Exercise: Reproduce the following lines word for word.

Entries provided:
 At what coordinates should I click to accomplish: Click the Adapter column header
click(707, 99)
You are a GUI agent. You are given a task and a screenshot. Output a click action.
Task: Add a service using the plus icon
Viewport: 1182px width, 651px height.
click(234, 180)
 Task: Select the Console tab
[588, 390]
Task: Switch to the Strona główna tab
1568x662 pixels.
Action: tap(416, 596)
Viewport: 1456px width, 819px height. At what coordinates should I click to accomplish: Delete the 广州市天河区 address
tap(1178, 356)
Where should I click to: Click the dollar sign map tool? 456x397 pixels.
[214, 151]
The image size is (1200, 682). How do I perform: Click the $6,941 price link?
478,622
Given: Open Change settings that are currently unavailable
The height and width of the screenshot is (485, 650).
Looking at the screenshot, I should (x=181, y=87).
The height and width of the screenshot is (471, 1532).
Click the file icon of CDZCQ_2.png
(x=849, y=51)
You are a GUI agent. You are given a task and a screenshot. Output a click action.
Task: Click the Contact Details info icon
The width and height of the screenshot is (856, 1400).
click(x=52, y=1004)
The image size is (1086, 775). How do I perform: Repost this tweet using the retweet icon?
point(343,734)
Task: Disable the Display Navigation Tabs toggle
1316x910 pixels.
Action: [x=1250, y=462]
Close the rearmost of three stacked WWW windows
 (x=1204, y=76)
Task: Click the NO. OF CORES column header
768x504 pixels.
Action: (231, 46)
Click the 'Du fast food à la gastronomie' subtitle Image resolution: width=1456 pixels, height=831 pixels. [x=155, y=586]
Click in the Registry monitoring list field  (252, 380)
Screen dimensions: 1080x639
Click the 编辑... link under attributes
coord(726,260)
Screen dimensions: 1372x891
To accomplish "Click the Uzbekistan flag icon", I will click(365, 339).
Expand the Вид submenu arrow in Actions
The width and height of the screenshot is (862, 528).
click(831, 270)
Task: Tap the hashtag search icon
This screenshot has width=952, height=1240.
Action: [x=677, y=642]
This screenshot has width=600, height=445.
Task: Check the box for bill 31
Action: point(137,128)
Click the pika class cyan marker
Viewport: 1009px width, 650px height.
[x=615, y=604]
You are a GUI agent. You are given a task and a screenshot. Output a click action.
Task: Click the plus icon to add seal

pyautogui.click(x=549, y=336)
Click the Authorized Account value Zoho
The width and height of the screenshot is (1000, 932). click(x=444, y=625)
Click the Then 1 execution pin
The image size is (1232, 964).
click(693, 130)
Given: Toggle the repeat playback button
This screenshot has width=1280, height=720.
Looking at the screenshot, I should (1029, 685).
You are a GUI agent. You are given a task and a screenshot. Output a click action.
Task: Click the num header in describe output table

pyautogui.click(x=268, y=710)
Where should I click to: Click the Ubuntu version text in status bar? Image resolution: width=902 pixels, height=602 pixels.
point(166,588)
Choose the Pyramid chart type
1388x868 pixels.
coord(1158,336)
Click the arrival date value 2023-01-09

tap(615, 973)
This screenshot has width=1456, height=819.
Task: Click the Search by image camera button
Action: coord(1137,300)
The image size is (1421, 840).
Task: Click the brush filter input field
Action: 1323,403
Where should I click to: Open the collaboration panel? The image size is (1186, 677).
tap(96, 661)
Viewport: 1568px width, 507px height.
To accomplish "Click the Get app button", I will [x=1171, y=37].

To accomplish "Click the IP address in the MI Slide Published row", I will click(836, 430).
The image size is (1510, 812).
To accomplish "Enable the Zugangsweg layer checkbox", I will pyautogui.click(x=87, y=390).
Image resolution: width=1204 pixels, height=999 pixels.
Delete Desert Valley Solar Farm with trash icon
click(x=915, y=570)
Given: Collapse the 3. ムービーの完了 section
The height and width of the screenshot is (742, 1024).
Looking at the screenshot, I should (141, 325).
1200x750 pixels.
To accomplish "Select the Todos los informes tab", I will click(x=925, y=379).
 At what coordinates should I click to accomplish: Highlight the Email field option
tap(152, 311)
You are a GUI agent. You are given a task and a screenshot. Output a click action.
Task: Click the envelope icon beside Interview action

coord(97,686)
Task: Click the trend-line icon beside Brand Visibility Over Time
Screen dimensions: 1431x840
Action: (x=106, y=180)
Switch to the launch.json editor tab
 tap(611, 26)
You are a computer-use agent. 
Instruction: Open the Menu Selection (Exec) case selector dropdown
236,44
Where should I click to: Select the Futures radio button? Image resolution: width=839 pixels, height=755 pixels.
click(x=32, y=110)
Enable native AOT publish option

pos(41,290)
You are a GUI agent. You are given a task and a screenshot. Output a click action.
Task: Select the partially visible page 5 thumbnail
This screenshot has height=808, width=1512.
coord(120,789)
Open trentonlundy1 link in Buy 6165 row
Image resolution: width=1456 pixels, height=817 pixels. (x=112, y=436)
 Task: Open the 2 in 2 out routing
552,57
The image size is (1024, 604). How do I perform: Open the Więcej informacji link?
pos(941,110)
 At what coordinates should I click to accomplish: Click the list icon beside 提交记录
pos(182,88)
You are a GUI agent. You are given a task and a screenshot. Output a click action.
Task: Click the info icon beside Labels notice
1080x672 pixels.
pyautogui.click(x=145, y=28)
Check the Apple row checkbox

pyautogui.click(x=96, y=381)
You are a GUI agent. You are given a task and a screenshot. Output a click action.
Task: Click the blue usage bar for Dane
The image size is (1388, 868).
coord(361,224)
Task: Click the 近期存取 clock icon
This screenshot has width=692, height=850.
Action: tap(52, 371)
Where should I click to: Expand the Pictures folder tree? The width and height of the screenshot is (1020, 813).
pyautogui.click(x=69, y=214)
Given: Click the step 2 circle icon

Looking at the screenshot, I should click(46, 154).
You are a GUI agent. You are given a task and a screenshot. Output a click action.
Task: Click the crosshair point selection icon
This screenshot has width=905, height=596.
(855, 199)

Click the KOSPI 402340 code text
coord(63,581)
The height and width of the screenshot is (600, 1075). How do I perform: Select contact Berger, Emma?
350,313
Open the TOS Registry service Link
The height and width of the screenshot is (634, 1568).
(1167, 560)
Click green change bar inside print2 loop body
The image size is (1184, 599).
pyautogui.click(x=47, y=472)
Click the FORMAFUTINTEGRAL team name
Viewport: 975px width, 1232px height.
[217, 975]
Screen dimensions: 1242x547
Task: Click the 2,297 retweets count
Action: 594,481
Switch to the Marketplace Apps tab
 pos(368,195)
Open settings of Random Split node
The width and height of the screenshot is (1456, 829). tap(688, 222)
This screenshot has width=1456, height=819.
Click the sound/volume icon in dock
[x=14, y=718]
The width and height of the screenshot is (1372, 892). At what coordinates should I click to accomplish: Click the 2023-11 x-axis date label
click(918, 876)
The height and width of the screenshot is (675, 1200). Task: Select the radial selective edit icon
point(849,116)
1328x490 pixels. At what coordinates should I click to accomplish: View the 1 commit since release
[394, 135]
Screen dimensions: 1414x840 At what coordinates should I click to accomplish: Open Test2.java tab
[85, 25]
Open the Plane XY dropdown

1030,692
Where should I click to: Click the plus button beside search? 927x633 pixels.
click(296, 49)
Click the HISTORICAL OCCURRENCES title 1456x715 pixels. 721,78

Output below:
 At what coordinates should I click to accomplish: Click the Adapter column header
click(707, 99)
You are a GUI agent. You are given a task and a screenshot. Output a click action.
Task: Add a service using the plus icon
Viewport: 1182px width, 651px height.
click(234, 180)
 Task: Select the Console tab
[588, 390]
Task: Switch to the Strona główna tab
1568x662 pixels.
Action: tap(416, 596)
Viewport: 1456px width, 819px height. At what coordinates should I click to accomplish: Delete the 广州市天河区 address
tap(1178, 356)
Where should I click to: Click the dollar sign map tool? 456x397 pixels.
[214, 151]
The image size is (1200, 682). How do I perform: Click the $6,941 price link?
478,622
Given: Open Change settings that are currently unavailable
The height and width of the screenshot is (485, 650).
Looking at the screenshot, I should (x=181, y=87).
The height and width of the screenshot is (471, 1532).
Click the file icon of CDZCQ_2.png
(x=849, y=51)
You are a GUI agent. You are given a task and a screenshot. Output a click action.
Task: Click the Contact Details info icon
The width and height of the screenshot is (856, 1400).
click(x=52, y=1004)
The image size is (1086, 775). How do I perform: Repost this tweet using the retweet icon?
point(343,734)
Task: Disable the Display Navigation Tabs toggle
1316x910 pixels.
Action: [x=1250, y=462]
Close the rearmost of three stacked WWW windows
 (x=1204, y=76)
Task: Click the NO. OF CORES column header
768x504 pixels.
Action: (231, 46)
Click the 'Du fast food à la gastronomie' subtitle Image resolution: width=1456 pixels, height=831 pixels. [x=155, y=586]
Click in the Registry monitoring list field  (252, 380)
Screen dimensions: 1080x639
Click the 编辑... link under attributes
coord(726,260)
Screen dimensions: 1372x891
To accomplish "Click the Uzbekistan flag icon", I will click(365, 339).
Expand the Вид submenu arrow in Actions
The width and height of the screenshot is (862, 528).
click(831, 270)
Task: Tap the hashtag search icon
This screenshot has width=952, height=1240.
Action: [x=677, y=642]
This screenshot has width=600, height=445.
Task: Check the box for bill 31
Action: point(137,128)
Click the pika class cyan marker
Viewport: 1009px width, 650px height.
[x=615, y=604]
You are a GUI agent. You are given a task and a screenshot. Output a click action.
Task: Click the plus icon to add seal

pyautogui.click(x=549, y=336)
Click the Authorized Account value Zoho
The width and height of the screenshot is (1000, 932). click(x=444, y=625)
Click the Then 1 execution pin
The image size is (1232, 964).
click(693, 130)
Given: Toggle the repeat playback button
This screenshot has width=1280, height=720.
Looking at the screenshot, I should (1029, 685).
You are a GUI agent. You are given a task and a screenshot. Output a click action.
Task: Click the num header in describe output table

pyautogui.click(x=268, y=710)
Where should I click to: Click the Ubuntu version text in status bar? Image resolution: width=902 pixels, height=602 pixels.
point(166,588)
Choose the Pyramid chart type
1388x868 pixels.
coord(1158,336)
Click the arrival date value 2023-01-09

tap(615, 973)
This screenshot has width=1456, height=819.
Task: Click the Search by image camera button
Action: coord(1137,300)
The image size is (1421, 840).
Task: Click the brush filter input field
Action: 1323,403
Where should I click to: Open the collaboration panel? The image size is (1186, 677).
tap(96, 661)
Viewport: 1568px width, 507px height.
To accomplish "Click the Get app button", I will [x=1171, y=37].

To accomplish "Click the IP address in the MI Slide Published row", I will click(836, 430).
The image size is (1510, 812).
To accomplish "Enable the Zugangsweg layer checkbox", I will pyautogui.click(x=87, y=390).
Image resolution: width=1204 pixels, height=999 pixels.
Delete Desert Valley Solar Farm with trash icon
click(x=915, y=570)
Given: Collapse the 3. ムービーの完了 section
The height and width of the screenshot is (742, 1024).
Looking at the screenshot, I should (141, 325).
1200x750 pixels.
To accomplish "Select the Todos los informes tab", I will click(x=925, y=379).
 At what coordinates should I click to accomplish: Highlight the Email field option
tap(152, 311)
You are a GUI agent. You are given a task and a screenshot. Output a click action.
Task: Click the envelope icon beside Interview action

coord(97,686)
Task: Click the trend-line icon beside Brand Visibility Over Time
Screen dimensions: 1431x840
Action: (x=106, y=180)
Switch to the launch.json editor tab
 tap(611, 26)
You are a computer-use agent. 
Instruction: Open the Menu Selection (Exec) case selector dropdown
236,44
Where should I click to: Select the Futures radio button? Image resolution: width=839 pixels, height=755 pixels.
click(x=32, y=110)
Enable native AOT publish option

pos(41,290)
You are a GUI agent. You are given a task and a screenshot. Output a click action.
Task: Select the partially visible page 5 thumbnail
This screenshot has height=808, width=1512.
coord(120,789)
Open trentonlundy1 link in Buy 6165 row
Image resolution: width=1456 pixels, height=817 pixels. (x=112, y=436)
 Task: Open the 2 in 2 out routing
552,57
The image size is (1024, 604). How do I perform: Open the Więcej informacji link?
pos(941,110)
 At what coordinates should I click to accomplish: Click the list icon beside 提交记录
pos(182,88)
You are a GUI agent. You are given a task and a screenshot. Output a click action.
Task: Click the info icon beside Labels notice
1080x672 pixels.
pyautogui.click(x=145, y=28)
Check the Apple row checkbox

pyautogui.click(x=96, y=381)
You are a GUI agent. You are given a task and a screenshot. Output a click action.
Task: Click the blue usage bar for Dane
The image size is (1388, 868).
coord(361,224)
Task: Click the 近期存取 clock icon
This screenshot has width=692, height=850.
Action: tap(52, 371)
Where should I click to: Expand the Pictures folder tree? The width and height of the screenshot is (1020, 813).
pyautogui.click(x=69, y=214)
Given: Click the step 2 circle icon

Looking at the screenshot, I should click(46, 154).
You are a GUI agent. You are given a task and a screenshot. Output a click action.
Task: Click the crosshair point selection icon
This screenshot has width=905, height=596.
(855, 199)

Click the KOSPI 402340 code text
coord(63,581)
The height and width of the screenshot is (600, 1075). How do I perform: Select contact Berger, Emma?
350,313
Open the TOS Registry service Link
The height and width of the screenshot is (634, 1568).
(1167, 560)
Click green change bar inside print2 loop body
The image size is (1184, 599).
pyautogui.click(x=47, y=472)
Click the FORMAFUTINTEGRAL team name
Viewport: 975px width, 1232px height.
[217, 975]
Screen dimensions: 1242x547
Task: Click the 2,297 retweets count
Action: 594,481
Switch to the Marketplace Apps tab
 pos(368,195)
Open settings of Random Split node
The width and height of the screenshot is (1456, 829). tap(688, 222)
This screenshot has width=1456, height=819.
Click the sound/volume icon in dock
[x=14, y=718]
The width and height of the screenshot is (1372, 892). At what coordinates should I click to accomplish: Click the 2023-11 x-axis date label
click(918, 876)
The height and width of the screenshot is (675, 1200). Task: Select the radial selective edit icon
point(849,116)
1328x490 pixels. At what coordinates should I click to accomplish: View the 1 commit since release
[394, 135]
Screen dimensions: 1414x840 At what coordinates should I click to accomplish: Open Test2.java tab
[85, 25]
Open the Plane XY dropdown

1030,692
Where should I click to: Click the plus button beside search? 927x633 pixels.
click(296, 49)
Click the HISTORICAL OCCURRENCES title 1456x715 pixels. 721,78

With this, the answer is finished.